Quando i dischi erano ancora invenduti nei negozi i giovani non potevano ascoltarli prima di comperarli e allora erano costretti a farlo basandosi su dettagli marginali o irrilevanti, come le copertine, gli assaggi di Videomusic o le Catherine Wheelrecensioni inventate sulle riviste. La cover e il booklet di Chrome raggiungevano vette di rara armonia e inusitata perfezione: attraenti nuotatori dai muscoli prominenti e ben illuminati danzavano elettricità completamente immersi nell’azzurro dipinto di blu. Cosa desiderare di più? L’album si svelava altrettanto suggestivo, lontano dalla disperazione un tanto al chilo di certo grunge di successo, distantissimo dai pruriti del brit pop imperante. I Catherine Wheel si limitavano a operare un’elegante rilettura personale del sottogenere rock semplicemente più migliore di tutti, lo shoegaze.

Il fiume sonoro psichedelico che sgorgava dall’attività incessante delle chitarre permetteva solo a tratti alla voce duttile e un po’ scazzata del cugino raccomandato di Bruce Dickinson degli Iron Maiden di emergere, soltanto per sussurrare all’ascoltatore i soliti e ininfluenti mal di pancia esistenzialisti. Esplosioni hardroccheggianti qua e là contribuivano a mantenere vivo l’interesse degli osservatori internazionali. Chrome non arrivava subito, a dire la verità, ma poi si rivelava avvolgente, indimenticabile, speciale. Non c’erano hit nascoste, il songwriting poteva sembrare niente di che (Show Me Mary, uno dei singoli, ha pure un incedere insopportabilmente allegrotto che mal si mescola al restante materiale), ma era l’atmosfera complessiva, fluida e pulsante, il continuo e disturbato inseguirsi e assecondarsi degli strumenti a conquistare piano piano i cuori, a rubare le menti.

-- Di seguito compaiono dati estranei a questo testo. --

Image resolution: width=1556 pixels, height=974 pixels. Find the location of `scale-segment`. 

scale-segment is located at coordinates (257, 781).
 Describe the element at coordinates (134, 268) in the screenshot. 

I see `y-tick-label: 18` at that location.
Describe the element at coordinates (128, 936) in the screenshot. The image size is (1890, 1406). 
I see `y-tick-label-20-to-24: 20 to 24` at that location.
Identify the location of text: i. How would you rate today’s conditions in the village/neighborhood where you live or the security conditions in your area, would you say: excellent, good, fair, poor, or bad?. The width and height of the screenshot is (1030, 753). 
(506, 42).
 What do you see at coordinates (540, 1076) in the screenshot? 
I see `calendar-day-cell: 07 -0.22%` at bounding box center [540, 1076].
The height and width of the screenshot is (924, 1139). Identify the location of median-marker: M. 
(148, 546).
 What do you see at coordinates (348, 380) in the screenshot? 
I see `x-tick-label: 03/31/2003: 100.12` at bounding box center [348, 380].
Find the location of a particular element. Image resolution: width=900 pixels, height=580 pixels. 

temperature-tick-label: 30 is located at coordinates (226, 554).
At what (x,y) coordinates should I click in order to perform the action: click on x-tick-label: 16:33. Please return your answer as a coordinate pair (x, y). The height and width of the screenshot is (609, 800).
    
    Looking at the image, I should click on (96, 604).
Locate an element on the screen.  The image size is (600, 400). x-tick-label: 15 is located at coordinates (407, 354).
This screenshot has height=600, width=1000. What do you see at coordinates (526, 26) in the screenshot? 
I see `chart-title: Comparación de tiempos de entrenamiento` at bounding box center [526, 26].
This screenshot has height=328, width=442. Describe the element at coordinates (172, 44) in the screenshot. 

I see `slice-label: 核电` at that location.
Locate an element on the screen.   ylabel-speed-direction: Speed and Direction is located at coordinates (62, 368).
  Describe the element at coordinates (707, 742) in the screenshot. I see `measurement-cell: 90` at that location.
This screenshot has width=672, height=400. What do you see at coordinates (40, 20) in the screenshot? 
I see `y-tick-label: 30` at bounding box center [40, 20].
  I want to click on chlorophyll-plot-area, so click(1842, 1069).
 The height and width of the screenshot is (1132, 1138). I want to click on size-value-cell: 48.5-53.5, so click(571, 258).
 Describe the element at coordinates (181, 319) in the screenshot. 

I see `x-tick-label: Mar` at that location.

Il successivo Happy Days (1995), in cui avevo riposto grandi attese e nel quale nutrivo enorme fiducia, era un discreto disco di per sé, ma deludentissimo se confrontato ai primi due, magici lavori, dai quali era inspiegabilmente differente al punto da sembrare opera di altre persone, insopportabilmente aride e malvagie. Le chitarre erano meno liquide e ispirate, il tentativo di inseguire un imprendibile successo commerciale a tratti sciocco e maldestro.